I turn and kneel again, reaching for them, feeling the old wounds my father left in me, the scars from a childhood where love was never a certainty, only a weapon. I don’t want to be him. I will not be him.

I look at Jessa, at the way she holds our daughters, and I know that my choice—this new, uncertain, trembling love—is the first decision I have made in years that feels right. I reach out and brush Liana’s hair from her forehead, let Sofia tug my sleeve.

They look at me not with fear now, but with a growing trust, a cautious hope.

Vitaly’s shadow is long, but it’s fading. I don’t need his approval. My daughters will know a different kind of father. A better one. I won’t let them feel the cold I grew up in. I won’t let them become strangers to their own hearts.

Jessa holds my gaze for a moment, and this time, she doesn’t look away. There’s a question there. A fear, maybe, or a hope that I’m not too late. I nod, silent, and she nods back. The old ways end with me.

As Vitaly’s footsteps fade, I let myself breathe again. I made my choice.
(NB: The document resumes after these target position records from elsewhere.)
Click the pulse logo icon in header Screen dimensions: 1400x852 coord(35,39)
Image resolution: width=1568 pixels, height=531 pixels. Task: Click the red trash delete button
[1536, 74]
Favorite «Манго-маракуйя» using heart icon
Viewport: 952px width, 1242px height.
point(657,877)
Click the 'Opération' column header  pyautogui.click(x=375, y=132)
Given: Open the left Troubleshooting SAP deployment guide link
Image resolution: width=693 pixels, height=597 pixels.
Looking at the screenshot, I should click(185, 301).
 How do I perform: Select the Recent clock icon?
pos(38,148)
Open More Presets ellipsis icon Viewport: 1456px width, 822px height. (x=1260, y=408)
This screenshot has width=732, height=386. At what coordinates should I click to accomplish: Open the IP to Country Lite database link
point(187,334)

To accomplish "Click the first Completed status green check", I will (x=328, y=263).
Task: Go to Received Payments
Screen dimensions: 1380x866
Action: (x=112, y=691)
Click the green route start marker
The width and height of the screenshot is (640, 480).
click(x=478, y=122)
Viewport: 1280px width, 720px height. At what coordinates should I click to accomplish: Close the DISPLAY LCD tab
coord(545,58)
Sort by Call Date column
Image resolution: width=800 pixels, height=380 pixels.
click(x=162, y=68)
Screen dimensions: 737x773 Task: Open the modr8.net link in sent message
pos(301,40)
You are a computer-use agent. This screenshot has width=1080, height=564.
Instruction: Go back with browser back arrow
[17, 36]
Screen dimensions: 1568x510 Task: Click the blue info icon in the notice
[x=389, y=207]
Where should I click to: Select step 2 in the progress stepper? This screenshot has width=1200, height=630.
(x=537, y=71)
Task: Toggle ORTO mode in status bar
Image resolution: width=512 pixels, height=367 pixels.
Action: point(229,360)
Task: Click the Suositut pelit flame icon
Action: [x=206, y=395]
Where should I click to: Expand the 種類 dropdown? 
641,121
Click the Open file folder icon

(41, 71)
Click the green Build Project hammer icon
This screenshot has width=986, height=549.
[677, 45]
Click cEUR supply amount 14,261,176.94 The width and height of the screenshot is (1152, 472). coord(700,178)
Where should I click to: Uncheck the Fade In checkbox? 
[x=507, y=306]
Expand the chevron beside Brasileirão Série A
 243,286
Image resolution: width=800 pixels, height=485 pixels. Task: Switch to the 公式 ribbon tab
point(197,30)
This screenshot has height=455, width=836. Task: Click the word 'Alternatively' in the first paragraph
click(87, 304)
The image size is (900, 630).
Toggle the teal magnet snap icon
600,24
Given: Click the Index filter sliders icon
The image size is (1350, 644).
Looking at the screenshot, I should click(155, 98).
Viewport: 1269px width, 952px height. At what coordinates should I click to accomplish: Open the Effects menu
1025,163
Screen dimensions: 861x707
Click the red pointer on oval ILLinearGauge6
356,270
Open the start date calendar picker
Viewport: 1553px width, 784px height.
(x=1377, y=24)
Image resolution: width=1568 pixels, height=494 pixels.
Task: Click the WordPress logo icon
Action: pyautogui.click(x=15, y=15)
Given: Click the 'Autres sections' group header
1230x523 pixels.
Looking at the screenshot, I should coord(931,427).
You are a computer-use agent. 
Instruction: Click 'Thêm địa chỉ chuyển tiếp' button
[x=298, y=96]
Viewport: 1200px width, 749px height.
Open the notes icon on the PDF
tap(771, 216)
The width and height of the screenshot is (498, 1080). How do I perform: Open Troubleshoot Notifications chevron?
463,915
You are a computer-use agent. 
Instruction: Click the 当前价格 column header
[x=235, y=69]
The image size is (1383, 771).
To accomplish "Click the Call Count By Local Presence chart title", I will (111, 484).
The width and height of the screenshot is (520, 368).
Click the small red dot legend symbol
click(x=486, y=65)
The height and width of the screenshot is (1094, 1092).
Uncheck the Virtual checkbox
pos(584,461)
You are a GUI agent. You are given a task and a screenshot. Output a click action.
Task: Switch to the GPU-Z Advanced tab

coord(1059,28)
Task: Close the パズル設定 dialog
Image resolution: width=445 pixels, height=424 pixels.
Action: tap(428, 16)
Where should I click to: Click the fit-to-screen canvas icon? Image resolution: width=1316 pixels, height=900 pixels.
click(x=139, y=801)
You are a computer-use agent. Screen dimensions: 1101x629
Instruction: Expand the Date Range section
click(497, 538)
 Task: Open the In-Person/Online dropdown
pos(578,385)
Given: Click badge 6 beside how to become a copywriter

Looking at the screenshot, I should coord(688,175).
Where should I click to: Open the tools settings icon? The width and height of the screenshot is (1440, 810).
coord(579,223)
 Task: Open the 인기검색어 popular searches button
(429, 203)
Chapter Twenty-Seven - Jessa

I sit in the window seat, knees pulled tight to my chest, chin pressed to folded arms. The lights in the hall are dim, the only sound the distant hush of rain and the echo of my daughters’ gentle breathing.

Somewhere far below, the mansion is a maze of silence and shadow, too big, too cold for the kind of life I tried to build before all of this.

The events of the day flicker through my mind, but it’s Vitaly Sharov’s face that stays with me—those flat, lifeless eyes, that twist of his mouth as he looked at me. I’d heard disgust before, but this was something deeper. Not just anger. It was judgment. Contempt.